Category Archives: crm

Will the real social media expert please stand up?!

Just about everyone I meet these days claims to be a social media expert but 2minutes into the conversation, one realizes that apart  from the general gushing  over Twitter and blogs, there isn’t much else. So, I cheered when I saw this great blog post on 25signs of a strong SM consultant (which incidentally also  inspired my first blog post of 2009).

My favorite one on the list is,

 “#25 Understands that social media isn’t the sole terrain of marketing or PR and helps clients educate internally to other departments.” 

Although, it’s easy to think of social media as just Twitter, Facebook, and blogs, there’s much more to social media than just a handful of tools and websites.

The social media revolution is a  fundamental shift in the way customers are using and sharing information across the web. Marketing/PR are  no longer one-way channels, the consumers now have the power to take information your company puts out there and do with it as they please. They can blog it, digg it, stumble it, twitter it, etc. across their social networks and the scary part is that you might not even know about it until it”s too late. 

For me, one of the most exciting parts of this new ‘social’ revolution is how it has not only democratized external communications but it’s on the verge  of breaking down silos within organizations. It’s no longer just the marketing Joe or Jane who’s responsible for the messaging, it could very well be Jack, the product line manager who’s messaging the customer directly.

I can’t imagine a better use for social media than to open up real communication between a company and it’s customers – without restricting it to one department or group of people – now that’s real enterprise social media/web 2.0.


Despite hype, many enterprises still ambivalent about social media

While, the “Motrin Moms” debacle thrust the influential power of social media networks like blogs and Twitter into the limelight, it also highlighted the enterprise ambivalence around use of social media.
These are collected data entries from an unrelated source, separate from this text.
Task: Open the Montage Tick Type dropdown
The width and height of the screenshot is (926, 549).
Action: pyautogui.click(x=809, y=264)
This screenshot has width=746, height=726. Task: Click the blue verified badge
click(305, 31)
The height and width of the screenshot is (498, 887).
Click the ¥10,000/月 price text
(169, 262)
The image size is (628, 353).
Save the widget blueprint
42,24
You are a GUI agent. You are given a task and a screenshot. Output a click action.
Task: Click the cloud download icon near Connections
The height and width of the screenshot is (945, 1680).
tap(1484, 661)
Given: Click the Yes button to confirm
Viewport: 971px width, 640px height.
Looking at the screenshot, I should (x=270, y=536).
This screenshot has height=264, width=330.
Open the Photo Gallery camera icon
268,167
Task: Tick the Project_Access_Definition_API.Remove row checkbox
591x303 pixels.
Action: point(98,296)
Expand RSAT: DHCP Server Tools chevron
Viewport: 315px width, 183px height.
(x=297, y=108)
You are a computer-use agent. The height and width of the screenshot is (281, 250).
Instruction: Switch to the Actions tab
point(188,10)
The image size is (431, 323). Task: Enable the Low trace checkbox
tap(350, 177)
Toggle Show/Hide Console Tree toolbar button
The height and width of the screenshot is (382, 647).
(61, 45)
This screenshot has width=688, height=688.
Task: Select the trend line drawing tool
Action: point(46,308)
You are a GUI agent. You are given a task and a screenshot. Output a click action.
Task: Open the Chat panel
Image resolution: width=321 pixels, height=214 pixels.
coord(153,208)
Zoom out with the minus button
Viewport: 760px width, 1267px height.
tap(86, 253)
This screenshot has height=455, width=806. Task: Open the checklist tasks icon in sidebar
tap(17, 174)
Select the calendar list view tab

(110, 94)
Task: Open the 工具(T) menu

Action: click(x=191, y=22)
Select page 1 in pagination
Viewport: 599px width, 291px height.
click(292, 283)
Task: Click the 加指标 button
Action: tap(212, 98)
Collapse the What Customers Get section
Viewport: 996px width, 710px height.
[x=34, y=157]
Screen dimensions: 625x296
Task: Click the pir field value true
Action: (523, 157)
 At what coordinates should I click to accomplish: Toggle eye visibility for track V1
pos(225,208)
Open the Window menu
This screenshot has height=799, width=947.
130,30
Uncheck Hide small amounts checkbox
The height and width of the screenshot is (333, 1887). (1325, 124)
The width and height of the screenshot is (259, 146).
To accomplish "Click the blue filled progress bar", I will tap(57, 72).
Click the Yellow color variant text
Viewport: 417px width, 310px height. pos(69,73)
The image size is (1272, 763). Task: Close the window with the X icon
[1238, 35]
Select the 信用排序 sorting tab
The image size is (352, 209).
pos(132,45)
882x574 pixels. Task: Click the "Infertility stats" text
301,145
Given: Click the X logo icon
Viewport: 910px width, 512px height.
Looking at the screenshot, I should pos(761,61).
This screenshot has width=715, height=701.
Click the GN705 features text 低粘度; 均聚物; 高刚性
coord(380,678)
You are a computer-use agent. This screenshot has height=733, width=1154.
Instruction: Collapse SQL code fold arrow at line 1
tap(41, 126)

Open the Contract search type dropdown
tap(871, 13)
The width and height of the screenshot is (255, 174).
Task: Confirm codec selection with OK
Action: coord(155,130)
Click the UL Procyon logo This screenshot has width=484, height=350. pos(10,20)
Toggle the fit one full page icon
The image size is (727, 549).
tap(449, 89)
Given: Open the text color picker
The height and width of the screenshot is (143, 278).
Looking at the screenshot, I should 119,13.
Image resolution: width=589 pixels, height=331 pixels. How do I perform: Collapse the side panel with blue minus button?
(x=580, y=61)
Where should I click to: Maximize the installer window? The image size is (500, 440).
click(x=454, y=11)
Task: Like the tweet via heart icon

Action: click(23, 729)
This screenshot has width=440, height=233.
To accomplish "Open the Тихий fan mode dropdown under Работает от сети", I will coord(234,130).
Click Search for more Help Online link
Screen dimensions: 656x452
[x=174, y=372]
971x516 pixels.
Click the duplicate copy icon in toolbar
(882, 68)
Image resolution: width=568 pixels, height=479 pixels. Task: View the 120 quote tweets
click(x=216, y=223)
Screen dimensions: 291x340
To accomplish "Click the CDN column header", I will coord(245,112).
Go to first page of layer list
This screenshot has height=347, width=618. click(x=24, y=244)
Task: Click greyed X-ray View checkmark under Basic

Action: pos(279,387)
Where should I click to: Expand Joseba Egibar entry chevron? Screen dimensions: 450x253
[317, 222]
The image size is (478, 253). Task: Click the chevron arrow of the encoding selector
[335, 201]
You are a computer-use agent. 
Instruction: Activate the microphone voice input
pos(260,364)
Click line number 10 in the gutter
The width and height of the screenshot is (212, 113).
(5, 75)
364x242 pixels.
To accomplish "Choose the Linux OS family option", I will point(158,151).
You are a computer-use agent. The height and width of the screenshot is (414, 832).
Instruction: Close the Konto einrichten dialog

Some experts placed the blame on Motrin’s poor use of social media, when in reality, Motrin didn’t leverage social media for its ad campaign or to quell the uproar over its highly controversial ad, instead it belatedly responded with a standard press release on its site.

Despite all the hype and publicity surrounding social media, there are plenty of well-known companies who  are either reluctant and/or clueless, when it comes to social media adoption. Larger companies are risk-averse and typically invest in communication/marketing channels that are mature and thoroughly vetted. Twitter is a great example of a site that probably wouldn’t pass the enterprise litmus test, partly because of its stability issues and also because enterprises still haven’t figured out how to use it effectively.

Even for the companies, who have set up accounts on many of the leading social sites, having a presence is a good start but that by itself is not enough.  Companies like Zappos have successfully leveraged social media because they have a highly engaged and customer-oriented culture where even the CEO is accessible  via Twitter. This further affirms that social media can help but it can’t replace pro-active customer engagement and to drive that interaction, companies either need to have or cultivate a customer-centric mindset. 

Infancy of social media combined with insane proliferation of new social tools and sites doesn’t help adoption either. While prominent blogs/bloggers are doing their part to further adoption of social networks, sites like Twitter could help themselves and enterprises by providing user-friendly tools to help companies manage customer engagement on their platform. This would be a much more effective way to increase enterprise adoption rather than solely relying on third-party applications or hoping that companies will figure it out themselves.